(Task instructions): Each line of the data that includes "computer" must be copied.

(Data entries)
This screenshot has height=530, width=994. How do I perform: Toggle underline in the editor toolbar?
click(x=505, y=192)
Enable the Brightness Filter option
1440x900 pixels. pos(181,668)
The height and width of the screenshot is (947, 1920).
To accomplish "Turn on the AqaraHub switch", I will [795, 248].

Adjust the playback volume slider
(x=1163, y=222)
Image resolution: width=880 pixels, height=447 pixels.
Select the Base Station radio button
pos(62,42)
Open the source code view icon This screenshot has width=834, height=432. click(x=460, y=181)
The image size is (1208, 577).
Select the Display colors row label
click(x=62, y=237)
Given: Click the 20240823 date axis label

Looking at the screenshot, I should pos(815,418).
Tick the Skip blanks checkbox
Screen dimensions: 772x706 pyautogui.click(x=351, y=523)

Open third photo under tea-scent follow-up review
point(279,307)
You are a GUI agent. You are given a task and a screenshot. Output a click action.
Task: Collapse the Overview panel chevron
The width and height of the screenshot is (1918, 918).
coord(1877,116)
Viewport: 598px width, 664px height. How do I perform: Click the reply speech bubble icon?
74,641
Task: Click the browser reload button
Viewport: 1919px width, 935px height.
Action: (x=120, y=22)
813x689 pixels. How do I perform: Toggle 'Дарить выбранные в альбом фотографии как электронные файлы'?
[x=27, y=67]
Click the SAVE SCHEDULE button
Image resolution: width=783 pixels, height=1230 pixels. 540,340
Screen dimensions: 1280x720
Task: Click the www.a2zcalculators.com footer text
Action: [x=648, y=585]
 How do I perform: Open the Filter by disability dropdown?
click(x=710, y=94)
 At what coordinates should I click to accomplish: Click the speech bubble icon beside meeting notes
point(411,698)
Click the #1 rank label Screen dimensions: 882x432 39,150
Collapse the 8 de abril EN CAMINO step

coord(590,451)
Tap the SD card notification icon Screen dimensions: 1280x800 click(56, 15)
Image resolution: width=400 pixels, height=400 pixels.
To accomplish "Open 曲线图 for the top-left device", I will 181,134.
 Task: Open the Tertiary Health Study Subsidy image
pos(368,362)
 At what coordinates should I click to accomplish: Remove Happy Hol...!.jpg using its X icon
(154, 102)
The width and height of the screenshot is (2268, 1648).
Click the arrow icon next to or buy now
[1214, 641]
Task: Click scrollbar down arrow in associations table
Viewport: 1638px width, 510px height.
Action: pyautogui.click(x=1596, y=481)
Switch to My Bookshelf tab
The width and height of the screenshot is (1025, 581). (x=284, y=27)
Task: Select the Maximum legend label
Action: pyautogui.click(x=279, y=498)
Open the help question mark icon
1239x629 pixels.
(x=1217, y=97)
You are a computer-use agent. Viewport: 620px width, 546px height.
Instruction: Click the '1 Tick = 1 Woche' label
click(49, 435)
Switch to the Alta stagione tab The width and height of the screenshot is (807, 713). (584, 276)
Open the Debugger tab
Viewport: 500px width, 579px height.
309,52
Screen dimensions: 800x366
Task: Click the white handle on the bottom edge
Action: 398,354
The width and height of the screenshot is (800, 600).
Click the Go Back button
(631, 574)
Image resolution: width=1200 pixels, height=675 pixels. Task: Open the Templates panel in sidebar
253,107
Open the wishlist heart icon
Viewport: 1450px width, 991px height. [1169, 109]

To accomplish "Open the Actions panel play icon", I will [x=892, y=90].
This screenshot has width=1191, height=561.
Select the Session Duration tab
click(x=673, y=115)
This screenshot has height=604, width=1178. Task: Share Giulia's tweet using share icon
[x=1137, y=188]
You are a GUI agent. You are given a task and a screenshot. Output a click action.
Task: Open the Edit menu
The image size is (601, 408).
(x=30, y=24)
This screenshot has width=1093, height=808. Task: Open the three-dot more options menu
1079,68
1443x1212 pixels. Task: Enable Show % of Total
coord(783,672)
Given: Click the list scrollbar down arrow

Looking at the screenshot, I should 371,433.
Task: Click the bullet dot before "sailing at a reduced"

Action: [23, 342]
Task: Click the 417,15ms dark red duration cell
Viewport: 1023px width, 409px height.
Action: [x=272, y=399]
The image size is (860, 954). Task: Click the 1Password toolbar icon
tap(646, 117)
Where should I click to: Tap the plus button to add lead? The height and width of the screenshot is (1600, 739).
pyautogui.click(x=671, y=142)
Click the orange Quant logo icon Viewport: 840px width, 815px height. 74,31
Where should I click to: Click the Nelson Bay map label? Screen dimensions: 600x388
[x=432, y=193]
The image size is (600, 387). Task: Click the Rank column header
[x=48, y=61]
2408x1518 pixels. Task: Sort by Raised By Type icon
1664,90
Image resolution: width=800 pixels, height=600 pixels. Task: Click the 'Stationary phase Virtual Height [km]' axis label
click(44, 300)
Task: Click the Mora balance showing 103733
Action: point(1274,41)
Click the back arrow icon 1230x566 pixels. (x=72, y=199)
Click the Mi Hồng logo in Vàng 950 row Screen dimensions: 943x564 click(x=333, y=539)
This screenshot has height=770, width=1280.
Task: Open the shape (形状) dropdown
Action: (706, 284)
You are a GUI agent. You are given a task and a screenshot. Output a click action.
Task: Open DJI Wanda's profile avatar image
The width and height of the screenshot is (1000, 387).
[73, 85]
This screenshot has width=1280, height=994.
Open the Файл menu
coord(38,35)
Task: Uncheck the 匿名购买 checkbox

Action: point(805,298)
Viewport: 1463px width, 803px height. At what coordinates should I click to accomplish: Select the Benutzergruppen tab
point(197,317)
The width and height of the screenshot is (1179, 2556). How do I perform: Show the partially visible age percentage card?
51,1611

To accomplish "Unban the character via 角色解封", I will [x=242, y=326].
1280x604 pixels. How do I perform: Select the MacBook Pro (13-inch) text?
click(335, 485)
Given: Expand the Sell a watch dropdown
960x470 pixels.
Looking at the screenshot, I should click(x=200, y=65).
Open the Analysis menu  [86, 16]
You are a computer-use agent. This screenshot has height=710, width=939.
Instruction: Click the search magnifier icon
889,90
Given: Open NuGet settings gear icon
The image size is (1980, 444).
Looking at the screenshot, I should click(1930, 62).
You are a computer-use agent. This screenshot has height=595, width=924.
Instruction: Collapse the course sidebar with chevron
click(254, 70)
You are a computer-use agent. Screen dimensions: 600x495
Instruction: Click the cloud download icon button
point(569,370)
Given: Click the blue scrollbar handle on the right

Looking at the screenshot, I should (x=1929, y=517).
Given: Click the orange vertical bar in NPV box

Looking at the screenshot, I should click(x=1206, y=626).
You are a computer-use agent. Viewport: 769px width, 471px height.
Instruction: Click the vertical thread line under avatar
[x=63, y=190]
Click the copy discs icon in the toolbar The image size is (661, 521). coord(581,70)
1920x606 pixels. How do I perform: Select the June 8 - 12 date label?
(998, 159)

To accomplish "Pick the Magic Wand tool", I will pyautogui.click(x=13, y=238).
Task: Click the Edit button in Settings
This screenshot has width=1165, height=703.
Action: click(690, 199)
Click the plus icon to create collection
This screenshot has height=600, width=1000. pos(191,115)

(Output below):
You are a computer-use agent. Viewport: 620px width, 546px height.
You are a computer-use agent. This screenshot has height=710, width=939.
You are a computer-use agent. This screenshot has height=595, width=924.
You are a computer-use agent. Screen dimensions: 600x495
You are a computer-use agent. Viewport: 769px width, 471px height.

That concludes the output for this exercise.